> **DATA RECORDS**
——
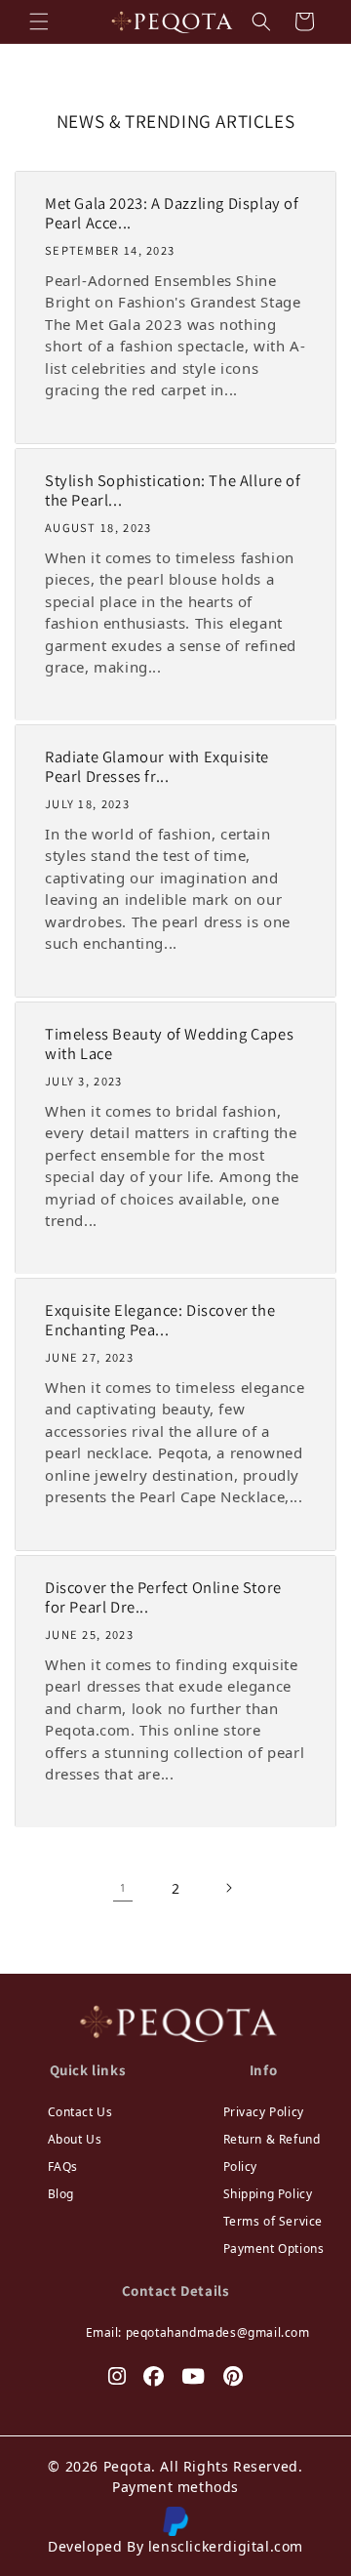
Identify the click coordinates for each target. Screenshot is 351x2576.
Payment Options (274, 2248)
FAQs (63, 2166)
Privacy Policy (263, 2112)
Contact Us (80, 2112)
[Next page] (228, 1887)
——
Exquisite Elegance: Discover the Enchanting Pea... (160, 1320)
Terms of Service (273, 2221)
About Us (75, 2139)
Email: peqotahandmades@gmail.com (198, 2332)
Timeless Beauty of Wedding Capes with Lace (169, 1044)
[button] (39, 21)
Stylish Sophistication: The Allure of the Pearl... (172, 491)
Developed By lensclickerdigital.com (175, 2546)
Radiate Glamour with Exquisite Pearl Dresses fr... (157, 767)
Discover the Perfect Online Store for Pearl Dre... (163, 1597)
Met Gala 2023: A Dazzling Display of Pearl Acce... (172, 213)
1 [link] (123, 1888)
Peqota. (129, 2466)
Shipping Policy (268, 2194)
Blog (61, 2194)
——
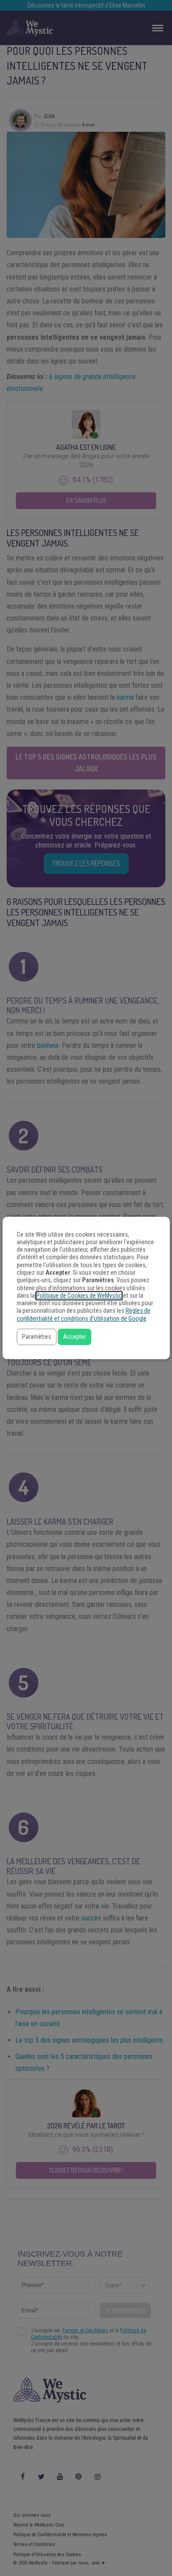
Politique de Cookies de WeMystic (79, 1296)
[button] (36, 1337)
——
> **EXERCISE PROMPT**
For the data above, give the number of lines in which the word "Discover" appears, and nothing more.

> **OUTPUT OF THE EXERCISE**
2